## [What is expected]
Write out all of the material below line for line without changing anything, and leave out the pictures.

## [Materials provided]
****
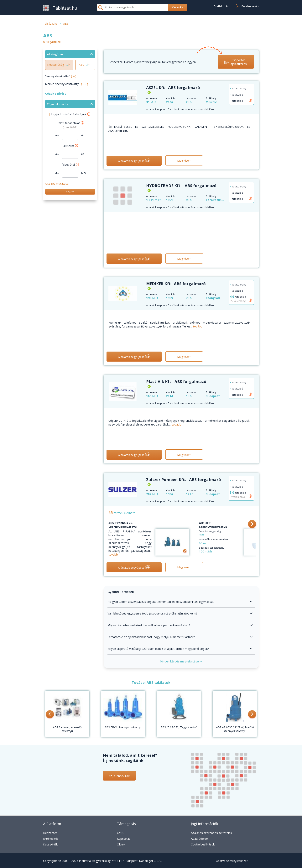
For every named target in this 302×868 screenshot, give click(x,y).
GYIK (120, 833)
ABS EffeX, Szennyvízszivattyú (123, 727)
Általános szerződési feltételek (211, 833)
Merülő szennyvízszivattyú (66, 84)
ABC (85, 65)
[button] (252, 524)
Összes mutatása (57, 183)
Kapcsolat (123, 838)
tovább (198, 326)
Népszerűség (59, 65)
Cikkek (121, 844)
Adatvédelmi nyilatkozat (232, 861)
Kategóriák (50, 844)
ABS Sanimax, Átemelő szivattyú (67, 729)
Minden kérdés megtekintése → (181, 661)
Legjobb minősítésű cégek (71, 114)
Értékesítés (51, 838)
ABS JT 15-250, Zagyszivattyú (179, 727)
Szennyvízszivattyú (61, 76)
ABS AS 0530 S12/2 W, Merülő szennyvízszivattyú (235, 729)
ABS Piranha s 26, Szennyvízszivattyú (122, 525)
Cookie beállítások (203, 844)
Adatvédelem (200, 838)
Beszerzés (50, 833)
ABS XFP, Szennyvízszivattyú (213, 525)
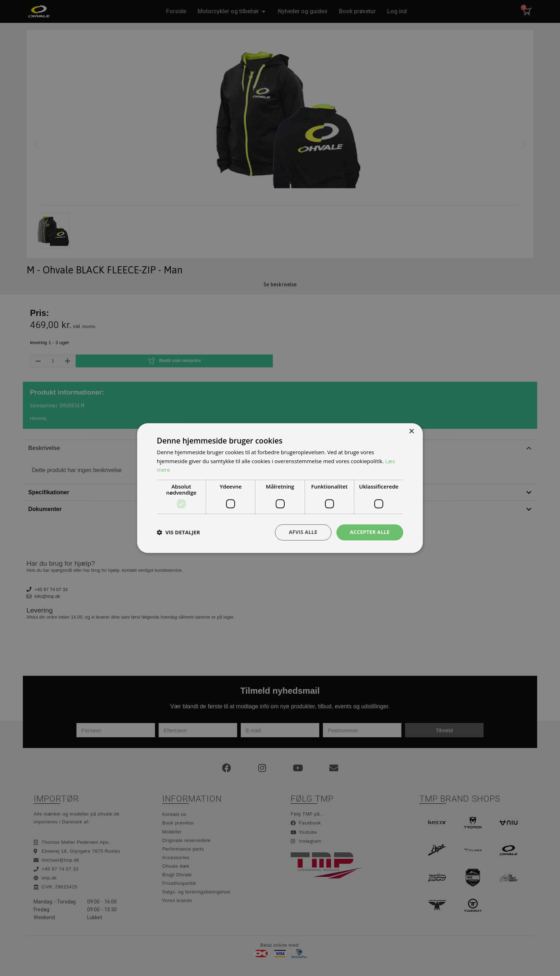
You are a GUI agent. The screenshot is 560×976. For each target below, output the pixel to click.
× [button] (411, 431)
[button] (178, 532)
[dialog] (280, 488)
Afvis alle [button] (303, 532)
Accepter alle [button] (370, 532)
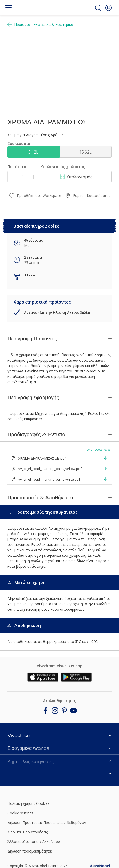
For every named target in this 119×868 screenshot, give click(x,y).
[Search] (98, 8)
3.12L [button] (33, 152)
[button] (108, 8)
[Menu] (8, 8)
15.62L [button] (85, 152)
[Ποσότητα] (23, 177)
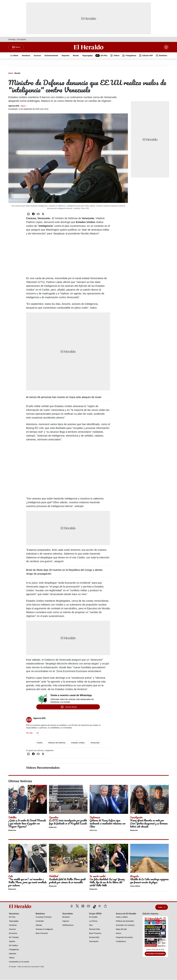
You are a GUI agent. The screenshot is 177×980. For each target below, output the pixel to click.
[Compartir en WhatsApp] (29, 214)
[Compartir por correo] (38, 214)
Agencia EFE (18, 106)
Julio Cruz (93, 830)
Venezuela (95, 743)
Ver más (33, 733)
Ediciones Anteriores (155, 954)
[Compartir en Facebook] (33, 214)
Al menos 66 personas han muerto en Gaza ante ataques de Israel (64, 398)
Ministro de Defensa (57, 743)
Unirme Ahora (71, 707)
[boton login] (166, 47)
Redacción (12, 830)
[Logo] (88, 47)
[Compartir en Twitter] (43, 214)
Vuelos (40, 743)
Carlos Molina (135, 886)
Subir (162, 907)
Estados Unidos (78, 743)
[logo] (21, 907)
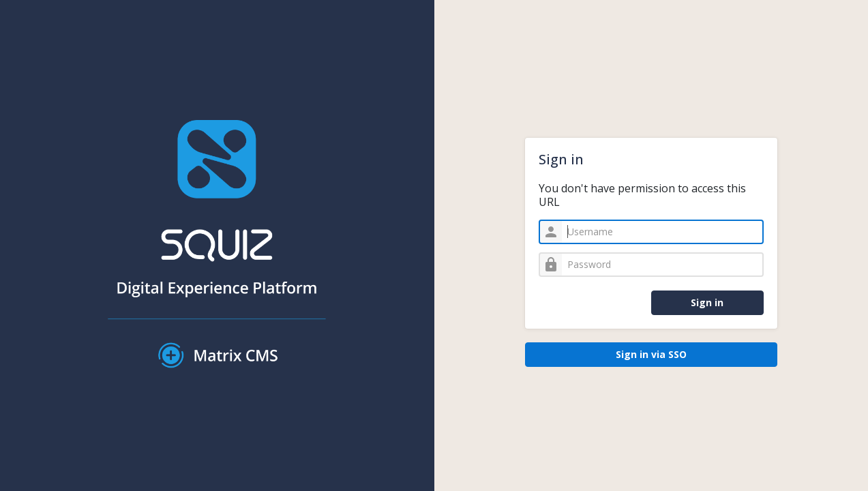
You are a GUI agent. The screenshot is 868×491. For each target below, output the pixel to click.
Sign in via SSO (651, 354)
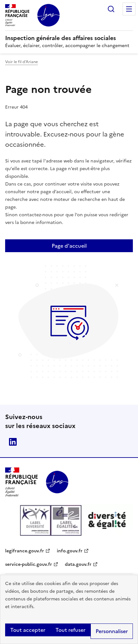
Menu (129, 9)
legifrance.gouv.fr (24, 551)
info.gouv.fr (70, 551)
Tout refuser (70, 630)
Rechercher (111, 9)
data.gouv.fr (78, 564)
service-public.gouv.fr (29, 564)
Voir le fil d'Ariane (22, 62)
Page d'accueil (69, 246)
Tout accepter (28, 630)
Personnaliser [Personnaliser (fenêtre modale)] (112, 631)
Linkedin (13, 442)
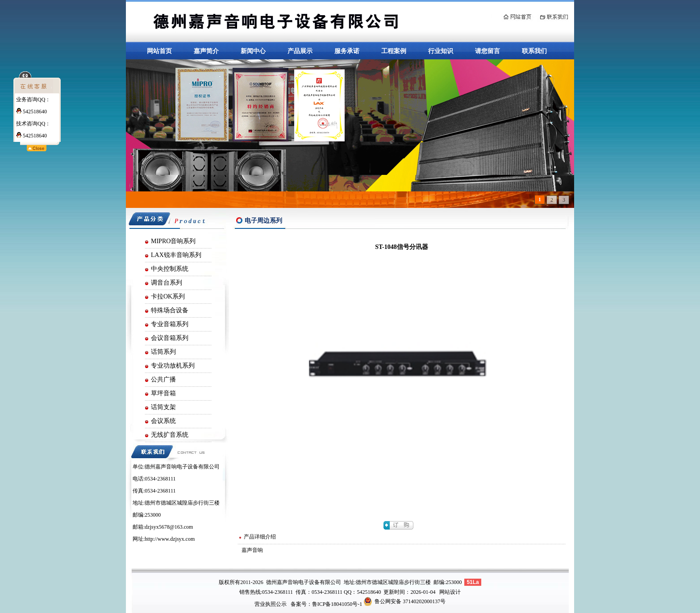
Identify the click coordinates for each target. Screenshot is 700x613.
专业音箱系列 (170, 324)
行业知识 (441, 51)
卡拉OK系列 (168, 296)
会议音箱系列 (170, 338)
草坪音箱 (163, 393)
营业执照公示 (271, 604)
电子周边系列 (263, 220)
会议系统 (163, 421)
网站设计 (450, 592)
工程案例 (394, 51)
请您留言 (488, 51)
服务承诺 (347, 51)
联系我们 (534, 51)
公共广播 (163, 379)
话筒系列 (163, 352)
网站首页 (159, 51)
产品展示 (300, 51)
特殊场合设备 (170, 310)
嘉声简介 (206, 51)
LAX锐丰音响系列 (176, 255)
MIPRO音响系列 (173, 241)
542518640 (31, 112)
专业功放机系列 (173, 365)
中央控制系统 (170, 269)
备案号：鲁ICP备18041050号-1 (326, 604)
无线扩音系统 (170, 435)
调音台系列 (167, 282)
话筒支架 (163, 407)
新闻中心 (253, 51)
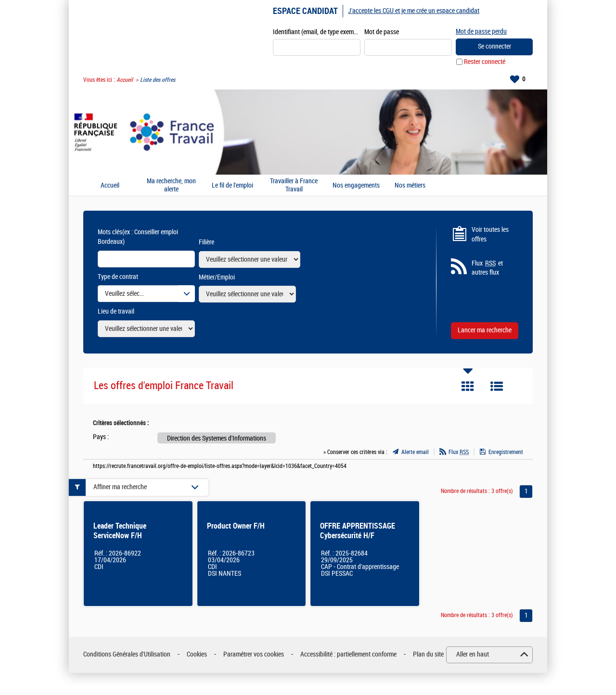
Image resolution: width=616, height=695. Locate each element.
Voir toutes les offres (490, 234)
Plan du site (428, 654)
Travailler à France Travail (294, 185)
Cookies (197, 654)
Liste (497, 386)
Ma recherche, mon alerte (171, 185)
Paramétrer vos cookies (254, 654)
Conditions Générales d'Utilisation (127, 654)
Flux (459, 452)
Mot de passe (382, 32)
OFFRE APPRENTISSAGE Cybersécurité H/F (358, 531)
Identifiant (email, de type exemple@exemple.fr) (317, 32)
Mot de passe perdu (481, 31)
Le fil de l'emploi (232, 186)
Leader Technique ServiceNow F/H (120, 531)
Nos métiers (410, 186)
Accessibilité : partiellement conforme (348, 654)
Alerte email (415, 452)
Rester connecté (485, 62)
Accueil (125, 80)
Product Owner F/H (236, 526)
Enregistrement (506, 452)
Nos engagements (356, 186)
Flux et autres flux (487, 268)
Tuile (468, 386)
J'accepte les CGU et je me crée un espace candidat (413, 11)
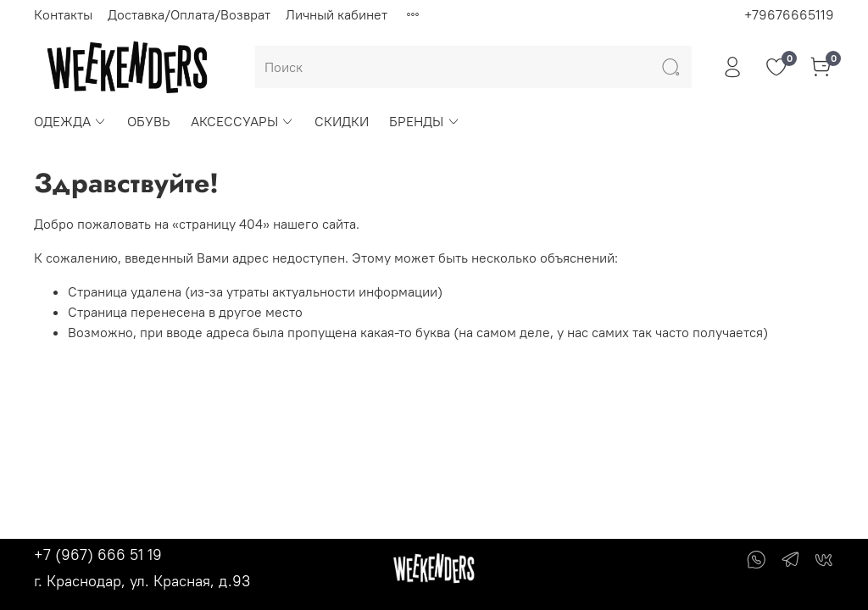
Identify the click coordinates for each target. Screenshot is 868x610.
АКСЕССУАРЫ (242, 121)
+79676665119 (789, 14)
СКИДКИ (342, 121)
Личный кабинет (337, 14)
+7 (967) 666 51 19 (97, 554)
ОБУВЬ (148, 121)
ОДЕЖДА (70, 121)
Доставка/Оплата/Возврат (189, 14)
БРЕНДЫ (424, 121)
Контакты (63, 14)
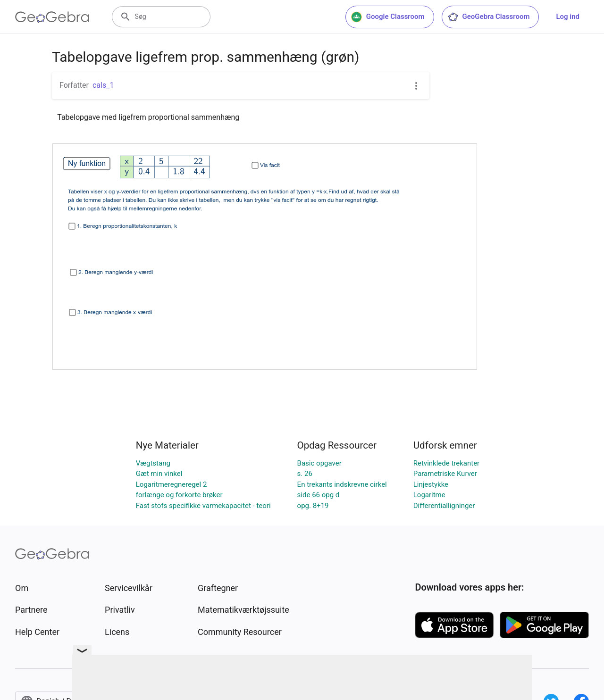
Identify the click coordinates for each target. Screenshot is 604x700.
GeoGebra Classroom (488, 17)
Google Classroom (388, 17)
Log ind (568, 17)
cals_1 (103, 85)
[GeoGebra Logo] (52, 17)
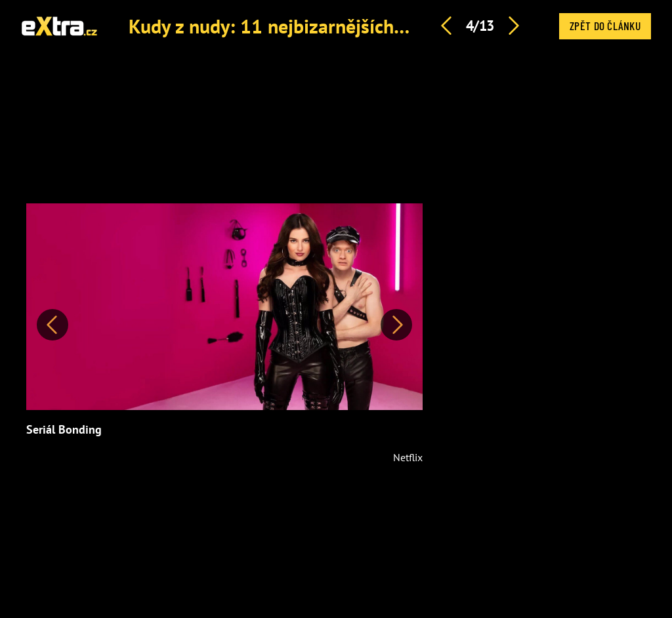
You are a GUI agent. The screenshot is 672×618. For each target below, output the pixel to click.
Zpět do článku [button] (605, 26)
****
## [Solution to the problem]
For every named target in this 302×868 screenshot, give click(x,y).
GYIK (120, 833)
ABS EffeX, Szennyvízszivattyú (123, 727)
Általános szerződési feltételek (211, 833)
Merülő szennyvízszivattyú (66, 84)
ABC (85, 65)
[button] (252, 524)
Összes mutatása (57, 183)
Kapcsolat (123, 838)
tovább (198, 326)
Népszerűség (59, 65)
Cikkek (121, 844)
Adatvédelmi nyilatkozat (232, 861)
Kategóriák (50, 844)
ABS Sanimax, Átemelő szivattyú (67, 729)
Minden kérdés megtekintése → (181, 661)
Legjobb minősítésű cégek (71, 114)
Értékesítés (51, 838)
ABS JT 15-250, Zagyszivattyú (179, 727)
Szennyvízszivattyú (61, 76)
ABS AS 0530 S12/2 W, Merülő szennyvízszivattyú (235, 729)
ABS Piranha s 26, Szennyvízszivattyú (122, 525)
Cookie beállítások (203, 844)
Adatvédelem (200, 838)
Beszerzés (50, 833)
ABS XFP, Szennyvízszivattyú (213, 525)
You are a GUI agent. The screenshot is 560×976. For each target below, output the pixel to click.
× [button] (411, 431)
[button] (178, 532)
[dialog] (280, 488)
Afvis alle [button] (303, 532)
Accepter alle [button] (370, 532)
For every named target in this 119×868 screenshot, give click(x,y).
[Search] (98, 8)
3.12L [button] (33, 152)
[button] (108, 8)
[Menu] (8, 8)
15.62L [button] (85, 152)
[Ποσότητα] (23, 177)
You are a GUI agent. The screenshot is 177×980. For each target below, output the pixel to click.
[Compartir en WhatsApp] (29, 214)
[Compartir por correo] (38, 214)
Agencia EFE (18, 106)
Julio Cruz (93, 830)
Venezuela (95, 743)
Ver más (33, 733)
Ediciones Anteriores (155, 954)
[Compartir en Facebook] (33, 214)
Al menos 66 personas han muerto en Gaza ante ataques de Israel (64, 398)
Ministro de Defensa (57, 743)
Unirme Ahora (71, 707)
[boton login] (166, 47)
Redacción (12, 830)
[Logo] (88, 47)
[Compartir en Twitter] (43, 214)
Vuelos (40, 743)
Carlos Molina (135, 886)
Subir (162, 907)
Estados Unidos (78, 743)
[logo] (21, 907)
You are a GUI agent. The screenshot is 868×491. For each target below, output the pixel to click.
Sign in via SSO (651, 354)
Menu (129, 9)
legifrance.gouv.fr (24, 551)
info.gouv.fr (70, 551)
Tout refuser (70, 630)
Rechercher (111, 9)
data.gouv.fr (78, 564)
service-public.gouv.fr (29, 564)
Voir le fil d'Ariane (22, 62)
Page d'accueil (69, 246)
Tout accepter (28, 630)
Personnaliser [Personnaliser (fenêtre modale)] (112, 631)
Linkedin (13, 442)
Identify the click coordinates for each target. Screenshot is 700x613.
专业音箱系列 (170, 324)
行业知识 (441, 51)
卡拉OK系列 (168, 296)
会议音箱系列 (170, 338)
草坪音箱 (163, 393)
营业执照公示 (271, 604)
电子周边系列 (263, 220)
会议系统 (163, 421)
网站设计 (450, 592)
工程案例 (394, 51)
请您留言 (488, 51)
服务承诺 (347, 51)
联系我们 (534, 51)
公共广播 (163, 379)
话筒系列 (163, 352)
网站首页 (159, 51)
产品展示 (300, 51)
特殊场合设备 (170, 310)
嘉声简介 (206, 51)
LAX锐丰音响系列 (176, 255)
MIPRO音响系列 (173, 241)
542518640 (31, 112)
专业功放机系列 (173, 365)
中央控制系统 (170, 269)
备案号：鲁ICP备18041050号-1 (326, 604)
无线扩音系统 (170, 435)
调音台系列 (167, 282)
话筒支架 (163, 407)
新闻中心 (253, 51)
Image resolution: width=616, height=695. Locate each element.
Voir toutes les offres (490, 234)
Plan du site (428, 654)
Travailler à France Travail (294, 185)
Cookies (197, 654)
Liste (497, 386)
Ma recherche, mon alerte (171, 185)
Paramétrer vos cookies (254, 654)
Conditions Générales d'Utilisation (127, 654)
Flux (459, 452)
Mot de passe (382, 32)
OFFRE APPRENTISSAGE Cybersécurité H/F (358, 531)
Identifiant (email, de type exemple@exemple.fr) (317, 32)
Mot de passe perdu (481, 31)
Le fil de l'emploi (232, 186)
Leader Technique ServiceNow F/H (120, 531)
Nos métiers (410, 186)
Accessibilité : partiellement conforme (348, 654)
Alerte email (415, 452)
Rester connecté (485, 62)
Accueil (125, 80)
Product Owner F/H (236, 526)
Enregistrement (506, 452)
Nos engagements (356, 186)
Flux et autres flux (487, 268)
Tuile (468, 386)
J'accepte les CGU et je me crée un espace candidat (413, 11)
Identify the click coordinates for each target. Screenshot is 868x610.
АКСЕССУАРЫ (242, 121)
+79676665119 (789, 14)
СКИДКИ (342, 121)
Личный кабинет (337, 14)
+7 (967) 666 51 19 (97, 554)
ОБУВЬ (148, 121)
ОДЕЖДА (70, 121)
Доставка/Оплата/Возврат (189, 14)
БРЕНДЫ (424, 121)
Контакты (63, 14)
Identify the click coordinates for each target. Screenshot is 604x700.
GeoGebra Classroom (488, 17)
Google Classroom (388, 17)
Log ind (568, 17)
cals_1 (103, 85)
[GeoGebra Logo] (52, 17)
You are a GUI agent. The screenshot is 672×618. For each target below, output the pixel to click.
Zpět do článku [button] (605, 26)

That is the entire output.